(Collection entries)
----

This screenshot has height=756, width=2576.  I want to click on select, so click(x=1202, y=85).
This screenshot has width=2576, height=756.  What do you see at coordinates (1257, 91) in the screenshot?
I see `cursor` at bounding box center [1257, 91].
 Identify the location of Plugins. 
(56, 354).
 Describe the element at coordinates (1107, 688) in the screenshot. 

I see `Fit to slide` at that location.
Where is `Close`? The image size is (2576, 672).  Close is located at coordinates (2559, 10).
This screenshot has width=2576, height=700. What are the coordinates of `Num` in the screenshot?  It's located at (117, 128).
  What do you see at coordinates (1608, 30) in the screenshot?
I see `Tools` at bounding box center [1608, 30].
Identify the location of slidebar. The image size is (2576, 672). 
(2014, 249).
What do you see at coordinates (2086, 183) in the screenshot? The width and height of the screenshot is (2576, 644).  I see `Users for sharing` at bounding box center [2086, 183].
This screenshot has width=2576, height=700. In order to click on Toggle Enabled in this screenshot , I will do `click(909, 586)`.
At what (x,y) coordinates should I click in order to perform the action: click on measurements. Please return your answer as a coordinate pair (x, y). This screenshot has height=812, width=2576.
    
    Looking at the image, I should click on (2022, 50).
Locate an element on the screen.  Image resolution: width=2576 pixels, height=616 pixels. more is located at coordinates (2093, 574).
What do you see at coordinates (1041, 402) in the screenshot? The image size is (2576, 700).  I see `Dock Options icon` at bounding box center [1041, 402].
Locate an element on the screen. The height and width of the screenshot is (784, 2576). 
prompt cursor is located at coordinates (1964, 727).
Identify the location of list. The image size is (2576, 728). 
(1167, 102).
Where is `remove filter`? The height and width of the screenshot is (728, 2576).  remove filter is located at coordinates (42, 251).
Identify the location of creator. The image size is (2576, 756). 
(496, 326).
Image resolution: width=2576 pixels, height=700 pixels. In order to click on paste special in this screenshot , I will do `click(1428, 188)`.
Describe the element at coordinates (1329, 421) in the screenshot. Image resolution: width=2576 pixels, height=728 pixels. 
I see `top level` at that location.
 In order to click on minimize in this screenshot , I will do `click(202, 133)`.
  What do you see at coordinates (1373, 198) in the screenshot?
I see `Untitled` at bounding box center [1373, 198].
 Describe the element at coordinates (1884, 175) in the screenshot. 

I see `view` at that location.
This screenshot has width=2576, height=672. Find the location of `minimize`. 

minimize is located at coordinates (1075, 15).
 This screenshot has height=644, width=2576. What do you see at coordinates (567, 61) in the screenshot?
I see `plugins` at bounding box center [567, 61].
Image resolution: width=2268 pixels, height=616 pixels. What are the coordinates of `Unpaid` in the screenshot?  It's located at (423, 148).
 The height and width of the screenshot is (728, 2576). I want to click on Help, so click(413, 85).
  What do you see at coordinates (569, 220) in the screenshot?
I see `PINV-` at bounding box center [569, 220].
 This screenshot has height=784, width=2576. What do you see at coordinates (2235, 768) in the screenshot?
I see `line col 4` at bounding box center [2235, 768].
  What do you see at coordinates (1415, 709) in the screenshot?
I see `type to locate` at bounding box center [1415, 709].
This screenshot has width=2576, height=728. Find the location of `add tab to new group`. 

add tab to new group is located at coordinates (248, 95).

----

▶ _GIVEN INSTRUCTION_:
Copy the listing word for word, from its first line through the line containing "What do you see at coordinates (2086, 183)", including both of those lines.

▶ _ANSWER TO THIS EXERCISE_:
This screenshot has height=756, width=2576.  I want to click on select, so click(x=1202, y=85).
This screenshot has width=2576, height=756.  What do you see at coordinates (1257, 91) in the screenshot?
I see `cursor` at bounding box center [1257, 91].
 Identify the location of Plugins. 
(56, 354).
 Describe the element at coordinates (1107, 688) in the screenshot. 

I see `Fit to slide` at that location.
Where is `Close`? The image size is (2576, 672).  Close is located at coordinates (2559, 10).
This screenshot has width=2576, height=700. What are the coordinates of `Num` in the screenshot?  It's located at (117, 128).
  What do you see at coordinates (1608, 30) in the screenshot?
I see `Tools` at bounding box center [1608, 30].
Identify the location of slidebar. The image size is (2576, 672). 
(2014, 249).
What do you see at coordinates (2086, 183) in the screenshot? The width and height of the screenshot is (2576, 644).  I see `Users for sharing` at bounding box center [2086, 183].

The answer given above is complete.